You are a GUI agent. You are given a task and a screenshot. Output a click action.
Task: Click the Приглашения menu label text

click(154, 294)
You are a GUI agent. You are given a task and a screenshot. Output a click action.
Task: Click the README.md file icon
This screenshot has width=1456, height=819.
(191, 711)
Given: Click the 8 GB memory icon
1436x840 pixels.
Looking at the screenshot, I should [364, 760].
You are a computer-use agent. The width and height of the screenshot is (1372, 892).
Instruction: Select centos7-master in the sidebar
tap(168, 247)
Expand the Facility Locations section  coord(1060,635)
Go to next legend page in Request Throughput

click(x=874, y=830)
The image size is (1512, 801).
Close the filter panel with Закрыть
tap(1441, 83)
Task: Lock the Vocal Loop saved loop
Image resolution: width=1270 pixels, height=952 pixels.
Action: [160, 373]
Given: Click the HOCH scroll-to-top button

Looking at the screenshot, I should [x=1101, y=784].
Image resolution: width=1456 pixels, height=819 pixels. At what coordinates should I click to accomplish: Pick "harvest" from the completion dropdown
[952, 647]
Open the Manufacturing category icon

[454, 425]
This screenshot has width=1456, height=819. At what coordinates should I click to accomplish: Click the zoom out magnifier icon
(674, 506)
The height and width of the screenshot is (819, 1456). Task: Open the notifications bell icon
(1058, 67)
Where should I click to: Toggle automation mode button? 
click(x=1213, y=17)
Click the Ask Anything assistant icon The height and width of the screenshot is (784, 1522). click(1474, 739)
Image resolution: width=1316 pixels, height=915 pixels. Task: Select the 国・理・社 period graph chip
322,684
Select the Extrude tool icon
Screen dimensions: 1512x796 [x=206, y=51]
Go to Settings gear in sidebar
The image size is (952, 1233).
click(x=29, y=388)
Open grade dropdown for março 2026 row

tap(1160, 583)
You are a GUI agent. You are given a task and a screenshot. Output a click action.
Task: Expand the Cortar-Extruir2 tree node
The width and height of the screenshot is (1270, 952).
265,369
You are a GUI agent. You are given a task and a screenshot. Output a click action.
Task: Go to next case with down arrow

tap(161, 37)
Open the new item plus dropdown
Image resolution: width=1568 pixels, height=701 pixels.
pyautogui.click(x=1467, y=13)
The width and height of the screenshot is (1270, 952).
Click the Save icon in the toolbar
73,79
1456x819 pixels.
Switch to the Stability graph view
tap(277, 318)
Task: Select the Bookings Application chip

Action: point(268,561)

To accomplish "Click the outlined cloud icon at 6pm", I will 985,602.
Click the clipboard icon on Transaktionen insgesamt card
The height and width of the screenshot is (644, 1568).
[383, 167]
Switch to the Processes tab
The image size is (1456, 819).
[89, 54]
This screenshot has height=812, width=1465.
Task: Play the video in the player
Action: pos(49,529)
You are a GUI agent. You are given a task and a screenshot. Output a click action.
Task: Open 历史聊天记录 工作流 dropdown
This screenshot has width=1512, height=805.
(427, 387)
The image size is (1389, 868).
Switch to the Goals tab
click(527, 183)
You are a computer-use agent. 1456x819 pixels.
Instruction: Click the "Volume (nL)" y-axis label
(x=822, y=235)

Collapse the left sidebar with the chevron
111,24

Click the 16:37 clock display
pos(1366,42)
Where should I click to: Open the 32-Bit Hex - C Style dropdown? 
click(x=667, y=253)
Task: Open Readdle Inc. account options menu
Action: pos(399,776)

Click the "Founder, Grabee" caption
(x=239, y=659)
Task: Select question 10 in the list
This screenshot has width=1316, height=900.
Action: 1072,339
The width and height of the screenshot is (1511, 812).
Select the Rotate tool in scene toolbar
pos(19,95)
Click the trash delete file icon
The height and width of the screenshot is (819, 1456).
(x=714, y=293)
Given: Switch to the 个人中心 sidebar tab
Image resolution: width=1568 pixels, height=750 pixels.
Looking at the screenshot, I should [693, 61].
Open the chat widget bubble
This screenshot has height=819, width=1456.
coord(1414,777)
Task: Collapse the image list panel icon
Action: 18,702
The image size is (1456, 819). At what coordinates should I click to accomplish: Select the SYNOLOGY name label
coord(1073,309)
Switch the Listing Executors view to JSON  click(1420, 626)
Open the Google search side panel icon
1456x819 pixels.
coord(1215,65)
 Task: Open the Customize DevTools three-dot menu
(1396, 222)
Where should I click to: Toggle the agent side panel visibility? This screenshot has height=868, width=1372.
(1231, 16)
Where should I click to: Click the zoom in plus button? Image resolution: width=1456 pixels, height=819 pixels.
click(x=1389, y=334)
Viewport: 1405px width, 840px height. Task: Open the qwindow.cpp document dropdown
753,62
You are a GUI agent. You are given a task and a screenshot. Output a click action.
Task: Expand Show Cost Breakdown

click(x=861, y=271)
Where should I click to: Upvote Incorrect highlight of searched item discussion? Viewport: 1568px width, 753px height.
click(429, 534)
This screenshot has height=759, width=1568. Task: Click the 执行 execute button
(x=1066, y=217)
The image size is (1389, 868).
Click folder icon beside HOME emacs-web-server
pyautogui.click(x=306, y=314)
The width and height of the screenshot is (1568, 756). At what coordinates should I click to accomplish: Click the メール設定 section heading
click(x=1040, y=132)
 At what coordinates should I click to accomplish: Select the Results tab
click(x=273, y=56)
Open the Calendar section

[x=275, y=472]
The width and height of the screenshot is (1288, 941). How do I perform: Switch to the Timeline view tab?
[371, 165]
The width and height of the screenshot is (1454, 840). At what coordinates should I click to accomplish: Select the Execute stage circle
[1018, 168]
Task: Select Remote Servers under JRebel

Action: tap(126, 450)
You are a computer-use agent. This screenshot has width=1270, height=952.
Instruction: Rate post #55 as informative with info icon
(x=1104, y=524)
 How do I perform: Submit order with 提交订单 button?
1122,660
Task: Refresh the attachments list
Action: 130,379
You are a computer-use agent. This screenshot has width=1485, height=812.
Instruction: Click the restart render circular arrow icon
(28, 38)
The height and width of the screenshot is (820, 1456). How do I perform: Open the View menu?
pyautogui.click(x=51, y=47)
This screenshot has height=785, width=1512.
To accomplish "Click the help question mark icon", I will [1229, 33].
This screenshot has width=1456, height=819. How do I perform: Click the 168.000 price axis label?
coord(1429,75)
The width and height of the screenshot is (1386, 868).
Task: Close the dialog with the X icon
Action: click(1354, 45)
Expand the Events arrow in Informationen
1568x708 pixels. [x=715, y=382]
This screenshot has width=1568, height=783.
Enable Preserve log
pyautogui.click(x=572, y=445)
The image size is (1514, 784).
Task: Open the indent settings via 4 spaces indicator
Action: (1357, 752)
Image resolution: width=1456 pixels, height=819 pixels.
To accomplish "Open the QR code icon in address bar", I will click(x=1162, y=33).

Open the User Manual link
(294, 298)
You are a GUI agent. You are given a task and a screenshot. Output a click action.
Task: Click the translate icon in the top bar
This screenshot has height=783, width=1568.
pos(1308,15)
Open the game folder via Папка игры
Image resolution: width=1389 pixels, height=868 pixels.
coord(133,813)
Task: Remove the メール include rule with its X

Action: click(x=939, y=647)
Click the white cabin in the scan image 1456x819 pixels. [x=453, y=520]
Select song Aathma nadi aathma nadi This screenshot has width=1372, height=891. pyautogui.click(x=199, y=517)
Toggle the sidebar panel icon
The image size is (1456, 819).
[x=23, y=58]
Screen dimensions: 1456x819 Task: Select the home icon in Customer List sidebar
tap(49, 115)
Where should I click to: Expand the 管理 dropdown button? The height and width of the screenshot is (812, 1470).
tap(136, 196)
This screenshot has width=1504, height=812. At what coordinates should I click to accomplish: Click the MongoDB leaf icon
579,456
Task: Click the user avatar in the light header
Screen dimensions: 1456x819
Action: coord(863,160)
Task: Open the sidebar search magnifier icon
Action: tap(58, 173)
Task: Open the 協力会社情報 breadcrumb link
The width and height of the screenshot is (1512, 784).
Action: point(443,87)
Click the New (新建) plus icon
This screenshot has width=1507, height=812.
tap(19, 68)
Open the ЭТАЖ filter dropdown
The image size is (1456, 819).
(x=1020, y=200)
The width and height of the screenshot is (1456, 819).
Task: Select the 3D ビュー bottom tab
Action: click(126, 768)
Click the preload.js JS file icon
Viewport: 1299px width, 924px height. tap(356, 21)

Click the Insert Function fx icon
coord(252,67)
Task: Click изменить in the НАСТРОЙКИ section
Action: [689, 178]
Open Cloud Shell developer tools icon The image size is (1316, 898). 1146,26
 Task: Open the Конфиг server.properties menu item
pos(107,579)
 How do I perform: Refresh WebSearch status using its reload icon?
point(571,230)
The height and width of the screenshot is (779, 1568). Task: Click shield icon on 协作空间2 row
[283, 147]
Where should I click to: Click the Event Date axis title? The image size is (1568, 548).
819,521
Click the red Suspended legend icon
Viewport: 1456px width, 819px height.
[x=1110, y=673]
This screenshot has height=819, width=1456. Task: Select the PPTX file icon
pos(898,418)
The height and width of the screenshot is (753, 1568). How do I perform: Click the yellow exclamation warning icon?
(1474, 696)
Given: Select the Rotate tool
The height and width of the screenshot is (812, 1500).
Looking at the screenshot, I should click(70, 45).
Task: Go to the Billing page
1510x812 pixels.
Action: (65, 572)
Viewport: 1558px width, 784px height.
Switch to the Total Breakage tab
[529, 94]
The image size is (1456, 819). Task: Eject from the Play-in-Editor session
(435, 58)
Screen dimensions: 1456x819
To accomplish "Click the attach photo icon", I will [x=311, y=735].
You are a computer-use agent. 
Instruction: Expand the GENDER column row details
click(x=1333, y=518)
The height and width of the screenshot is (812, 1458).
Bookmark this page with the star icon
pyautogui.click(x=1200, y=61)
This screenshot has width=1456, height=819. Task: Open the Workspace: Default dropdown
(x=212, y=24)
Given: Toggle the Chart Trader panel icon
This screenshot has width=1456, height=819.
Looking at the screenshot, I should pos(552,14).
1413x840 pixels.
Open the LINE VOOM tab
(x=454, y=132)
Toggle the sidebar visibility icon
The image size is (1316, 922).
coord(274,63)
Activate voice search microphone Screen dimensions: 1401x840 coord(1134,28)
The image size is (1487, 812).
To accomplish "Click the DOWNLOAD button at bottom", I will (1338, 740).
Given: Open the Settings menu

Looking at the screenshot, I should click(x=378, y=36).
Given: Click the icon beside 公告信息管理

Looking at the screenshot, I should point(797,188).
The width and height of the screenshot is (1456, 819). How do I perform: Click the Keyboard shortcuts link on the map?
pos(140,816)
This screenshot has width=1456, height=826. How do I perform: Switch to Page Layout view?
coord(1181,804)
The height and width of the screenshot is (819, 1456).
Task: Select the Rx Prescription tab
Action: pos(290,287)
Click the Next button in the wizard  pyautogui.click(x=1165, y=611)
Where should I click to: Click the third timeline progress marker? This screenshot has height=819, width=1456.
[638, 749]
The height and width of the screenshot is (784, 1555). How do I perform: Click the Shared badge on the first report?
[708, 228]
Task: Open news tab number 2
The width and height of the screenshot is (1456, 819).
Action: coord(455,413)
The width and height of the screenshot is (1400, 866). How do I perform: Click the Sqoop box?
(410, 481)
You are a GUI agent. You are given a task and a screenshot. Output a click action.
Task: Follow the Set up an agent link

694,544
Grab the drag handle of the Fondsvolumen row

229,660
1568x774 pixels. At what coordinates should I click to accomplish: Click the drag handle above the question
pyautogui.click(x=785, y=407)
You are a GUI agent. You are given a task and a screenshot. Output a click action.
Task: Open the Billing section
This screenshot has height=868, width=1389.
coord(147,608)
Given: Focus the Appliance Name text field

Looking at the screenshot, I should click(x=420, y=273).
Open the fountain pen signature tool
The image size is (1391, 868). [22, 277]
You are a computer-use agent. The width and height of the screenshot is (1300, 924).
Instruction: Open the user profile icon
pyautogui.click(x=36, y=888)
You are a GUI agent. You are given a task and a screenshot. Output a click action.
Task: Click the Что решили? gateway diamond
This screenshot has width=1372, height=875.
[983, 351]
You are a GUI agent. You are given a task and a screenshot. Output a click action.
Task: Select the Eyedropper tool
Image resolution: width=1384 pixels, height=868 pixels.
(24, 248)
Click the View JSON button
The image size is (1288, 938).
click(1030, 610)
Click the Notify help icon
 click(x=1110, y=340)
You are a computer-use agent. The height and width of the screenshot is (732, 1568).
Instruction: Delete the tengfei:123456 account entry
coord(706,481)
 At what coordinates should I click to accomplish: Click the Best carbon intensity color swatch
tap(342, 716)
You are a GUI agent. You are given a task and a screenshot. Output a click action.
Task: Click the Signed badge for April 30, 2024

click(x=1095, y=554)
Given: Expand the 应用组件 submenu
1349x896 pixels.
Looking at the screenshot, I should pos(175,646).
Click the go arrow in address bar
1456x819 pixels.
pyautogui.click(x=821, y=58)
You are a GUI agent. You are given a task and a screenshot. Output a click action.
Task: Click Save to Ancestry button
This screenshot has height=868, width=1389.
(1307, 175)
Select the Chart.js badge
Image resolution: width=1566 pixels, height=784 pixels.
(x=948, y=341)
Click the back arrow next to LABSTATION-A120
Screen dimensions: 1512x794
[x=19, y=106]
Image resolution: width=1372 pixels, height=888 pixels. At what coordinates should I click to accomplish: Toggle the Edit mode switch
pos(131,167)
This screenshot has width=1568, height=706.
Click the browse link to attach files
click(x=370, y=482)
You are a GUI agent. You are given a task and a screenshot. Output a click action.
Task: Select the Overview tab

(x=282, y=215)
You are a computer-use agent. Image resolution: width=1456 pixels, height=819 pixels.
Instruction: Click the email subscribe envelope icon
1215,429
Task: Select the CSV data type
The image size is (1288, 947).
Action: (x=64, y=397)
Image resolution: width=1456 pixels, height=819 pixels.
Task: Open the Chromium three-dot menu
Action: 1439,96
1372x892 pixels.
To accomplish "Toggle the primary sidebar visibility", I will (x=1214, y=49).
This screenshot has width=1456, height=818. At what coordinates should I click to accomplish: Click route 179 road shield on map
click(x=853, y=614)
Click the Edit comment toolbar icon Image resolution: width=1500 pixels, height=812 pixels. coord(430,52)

**What the exercise asks**
Once you have located every line with the word "Chart" in the material above, list those lines.

**Exercise answer**
Given: Toggle the Chart Trader panel icon
Select the Chart.js badge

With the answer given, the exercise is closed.